Air conditioning slowly became part of regular life in the South, starting in the early 20th century and becoming more and more common as time went on.
Air Conditioning and Changing Populations
As Arsenault points out, the spread of air conditioning in the South coincides with rapid population growth in the region. From 1930 to the early 1980s, the population density of the South actually doubled.
Looking at the entire Sunbelt, which includes both the Southeastern and Southwestern U.S., also shows how air conditioning has impacted population. According to an article in The Atlantic, “Keepin’ It Cool: How the Air Conditioner Made Modern America,” as of 1950, twenty-eight percent of the US population lived in the Sunbelt. But thanks to much higher-than-average population growth, as of 2000, forty percent of Americans live in those hot regions.
Arsenault explains that the major reason for this increase is migration. In other words, air conditioning made the South a more attractive place for people to live and work. Prior to 1950, people were leaving the South by the millions. But by the 1960s, the number of people moving into the South was actually greater than the number moving out.
In addition to increasing migration into the South, air conditioning also helped grow the population in another way—by keeping people healthy and living longer. Before air conditioning, according to Arsenault, the mortality rate in the South was much higher than the rest of the country.
But over the course of the 20th century, the South’s mortality rate got closer and closer to the national average. Air conditioning has helped decrease the infant mortality rate, increase the lifespans of people with cardiovascular and respiratory diseases, and decrease the spread of diseases carried by mosquitos. It has literally saved millions of lives!
The New South
As the century went on and air conditioning became more common, even more people and businesses moved into the South from other parts of the country. This affected Southern culture and the economy, helping to build the New South we know and love today.
Thanks to air conditioning, people from all over the country moved to the South, bringing their diverse backgrounds, beliefs, and cultures with them. As a result, the South became less isolated and more connected with the rest of America.
Businesses came to the South as a result of air conditioning as well. Studies from the U.S. and all over the world have found what plenty of Southerners already knew—heat decreases worker productivity, while air conditioning increases it.
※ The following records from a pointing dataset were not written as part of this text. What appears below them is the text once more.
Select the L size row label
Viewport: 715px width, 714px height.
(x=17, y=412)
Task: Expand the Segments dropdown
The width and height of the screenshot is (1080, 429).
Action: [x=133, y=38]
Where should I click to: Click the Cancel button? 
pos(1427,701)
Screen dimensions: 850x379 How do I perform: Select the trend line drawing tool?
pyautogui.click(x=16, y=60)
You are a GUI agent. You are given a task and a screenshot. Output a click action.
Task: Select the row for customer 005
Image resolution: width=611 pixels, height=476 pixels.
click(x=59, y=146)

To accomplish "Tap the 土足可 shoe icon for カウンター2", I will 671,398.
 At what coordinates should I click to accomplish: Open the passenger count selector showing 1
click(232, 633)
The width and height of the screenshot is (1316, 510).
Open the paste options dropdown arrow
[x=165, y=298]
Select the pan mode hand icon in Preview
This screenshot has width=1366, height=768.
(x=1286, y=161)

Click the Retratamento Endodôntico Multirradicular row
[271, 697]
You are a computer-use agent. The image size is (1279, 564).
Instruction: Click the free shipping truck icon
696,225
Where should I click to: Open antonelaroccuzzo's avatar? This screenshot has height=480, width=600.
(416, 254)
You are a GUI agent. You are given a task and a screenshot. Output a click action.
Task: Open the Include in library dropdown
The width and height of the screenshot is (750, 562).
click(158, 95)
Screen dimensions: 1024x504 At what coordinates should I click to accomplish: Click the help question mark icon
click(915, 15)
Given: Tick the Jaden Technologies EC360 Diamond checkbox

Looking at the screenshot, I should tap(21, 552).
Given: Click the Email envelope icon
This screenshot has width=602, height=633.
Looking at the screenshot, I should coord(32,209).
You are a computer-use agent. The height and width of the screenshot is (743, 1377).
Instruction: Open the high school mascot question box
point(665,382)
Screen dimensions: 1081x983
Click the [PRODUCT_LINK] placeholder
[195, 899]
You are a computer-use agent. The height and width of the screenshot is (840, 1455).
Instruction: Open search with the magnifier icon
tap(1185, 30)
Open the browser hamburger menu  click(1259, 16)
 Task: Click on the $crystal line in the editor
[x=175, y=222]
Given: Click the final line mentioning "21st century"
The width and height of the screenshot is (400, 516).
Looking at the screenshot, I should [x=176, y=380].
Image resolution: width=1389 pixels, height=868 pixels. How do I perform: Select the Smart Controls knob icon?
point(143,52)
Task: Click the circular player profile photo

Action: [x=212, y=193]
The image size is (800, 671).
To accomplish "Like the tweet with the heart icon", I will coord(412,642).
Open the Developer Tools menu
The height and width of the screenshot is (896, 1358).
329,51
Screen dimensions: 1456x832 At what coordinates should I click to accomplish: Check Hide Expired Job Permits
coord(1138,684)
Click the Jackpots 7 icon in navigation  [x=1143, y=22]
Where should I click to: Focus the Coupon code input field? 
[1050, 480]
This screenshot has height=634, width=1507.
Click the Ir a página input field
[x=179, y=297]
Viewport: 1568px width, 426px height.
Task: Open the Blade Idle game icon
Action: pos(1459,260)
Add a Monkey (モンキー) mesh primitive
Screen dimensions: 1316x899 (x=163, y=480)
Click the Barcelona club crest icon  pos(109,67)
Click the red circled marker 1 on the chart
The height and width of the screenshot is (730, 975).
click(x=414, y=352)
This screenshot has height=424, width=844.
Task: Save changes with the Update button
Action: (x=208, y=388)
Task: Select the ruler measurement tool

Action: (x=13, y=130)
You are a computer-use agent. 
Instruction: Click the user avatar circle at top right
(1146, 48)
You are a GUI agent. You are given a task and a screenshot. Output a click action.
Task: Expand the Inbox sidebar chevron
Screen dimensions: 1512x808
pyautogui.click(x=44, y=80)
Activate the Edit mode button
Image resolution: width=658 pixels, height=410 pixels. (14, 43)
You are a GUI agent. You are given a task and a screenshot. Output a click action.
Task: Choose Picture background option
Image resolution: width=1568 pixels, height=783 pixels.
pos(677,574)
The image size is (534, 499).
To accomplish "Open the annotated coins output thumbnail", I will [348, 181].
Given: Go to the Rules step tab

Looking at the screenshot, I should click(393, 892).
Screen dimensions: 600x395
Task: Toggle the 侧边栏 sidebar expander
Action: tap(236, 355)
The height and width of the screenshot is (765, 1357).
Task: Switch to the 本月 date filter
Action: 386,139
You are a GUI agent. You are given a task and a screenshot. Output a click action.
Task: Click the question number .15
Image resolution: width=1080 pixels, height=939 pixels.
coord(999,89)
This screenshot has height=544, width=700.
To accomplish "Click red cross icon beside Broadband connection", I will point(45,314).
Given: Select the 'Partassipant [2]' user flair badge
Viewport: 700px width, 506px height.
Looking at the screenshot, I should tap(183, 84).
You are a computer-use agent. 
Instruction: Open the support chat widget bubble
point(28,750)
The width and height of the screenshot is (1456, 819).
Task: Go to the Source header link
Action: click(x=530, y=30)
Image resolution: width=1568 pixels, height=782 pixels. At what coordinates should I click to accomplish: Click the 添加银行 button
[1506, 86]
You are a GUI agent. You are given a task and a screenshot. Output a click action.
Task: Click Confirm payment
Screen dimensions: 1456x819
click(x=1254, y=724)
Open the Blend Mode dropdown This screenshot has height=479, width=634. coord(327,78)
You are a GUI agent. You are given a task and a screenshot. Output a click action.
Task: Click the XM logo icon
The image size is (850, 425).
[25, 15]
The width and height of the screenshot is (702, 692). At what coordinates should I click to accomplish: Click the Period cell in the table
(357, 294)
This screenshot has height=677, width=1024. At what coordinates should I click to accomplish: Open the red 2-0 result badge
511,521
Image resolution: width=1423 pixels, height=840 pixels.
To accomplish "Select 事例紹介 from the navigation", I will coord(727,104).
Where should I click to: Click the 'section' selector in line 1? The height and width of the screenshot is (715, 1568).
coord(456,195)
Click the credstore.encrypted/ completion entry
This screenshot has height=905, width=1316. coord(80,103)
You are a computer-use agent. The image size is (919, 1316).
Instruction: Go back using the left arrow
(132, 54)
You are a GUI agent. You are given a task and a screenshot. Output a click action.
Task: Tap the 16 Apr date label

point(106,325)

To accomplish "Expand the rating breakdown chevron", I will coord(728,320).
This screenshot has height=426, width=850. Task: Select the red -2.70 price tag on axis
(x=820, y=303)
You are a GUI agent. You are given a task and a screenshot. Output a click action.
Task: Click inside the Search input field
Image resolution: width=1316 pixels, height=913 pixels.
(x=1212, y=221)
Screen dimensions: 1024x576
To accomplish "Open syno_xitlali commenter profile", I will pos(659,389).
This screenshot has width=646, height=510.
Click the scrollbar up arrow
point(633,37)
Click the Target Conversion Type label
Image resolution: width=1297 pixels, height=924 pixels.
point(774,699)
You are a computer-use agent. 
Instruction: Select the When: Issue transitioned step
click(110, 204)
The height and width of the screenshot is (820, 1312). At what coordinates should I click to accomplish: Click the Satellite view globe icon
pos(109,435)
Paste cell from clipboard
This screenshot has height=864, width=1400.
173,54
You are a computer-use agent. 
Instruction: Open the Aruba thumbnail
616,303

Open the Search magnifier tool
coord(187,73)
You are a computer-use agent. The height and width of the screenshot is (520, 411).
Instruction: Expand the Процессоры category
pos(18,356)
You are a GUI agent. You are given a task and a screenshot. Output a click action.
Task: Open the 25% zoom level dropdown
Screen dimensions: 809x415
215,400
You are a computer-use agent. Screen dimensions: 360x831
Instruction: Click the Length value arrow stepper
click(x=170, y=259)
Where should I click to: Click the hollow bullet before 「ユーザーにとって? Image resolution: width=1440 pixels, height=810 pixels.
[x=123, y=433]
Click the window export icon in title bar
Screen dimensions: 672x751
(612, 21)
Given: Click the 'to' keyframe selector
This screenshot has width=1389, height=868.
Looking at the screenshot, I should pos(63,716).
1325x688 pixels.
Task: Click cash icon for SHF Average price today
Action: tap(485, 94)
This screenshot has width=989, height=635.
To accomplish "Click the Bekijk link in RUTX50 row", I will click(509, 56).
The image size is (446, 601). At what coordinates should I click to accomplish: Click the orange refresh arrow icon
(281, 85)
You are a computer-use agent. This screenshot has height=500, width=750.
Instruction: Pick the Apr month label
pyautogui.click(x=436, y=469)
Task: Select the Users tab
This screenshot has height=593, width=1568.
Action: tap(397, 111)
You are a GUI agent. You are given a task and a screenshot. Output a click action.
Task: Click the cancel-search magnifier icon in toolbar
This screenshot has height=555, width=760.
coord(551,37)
With the advent of air conditioning, companies no longer needed to fear that Southern factories would essentially shut down in the summer. This led to the industrialization of the South—the big shift from an agriculturally based economy to one driven by manufacturing and commercial businesses.
As a result of all these new, modern jobs, the per capita income of the South grew rapidly. According to Arsenault, in 1930, the per capita income in the South was only 52% of the national average. But by the early 1980s, that had jumped to 90%.
Ultimately, all these changes—a growing population, increasing industrialization—led to another big change that’s a key element of the New South. More people in the South today live in cities than ever before. In fact, according to the U.S. Census Bureau, today 10 of the 15 fastest-growing cities in America are located in the South.
And now you know—it’s all thanks to air conditioning!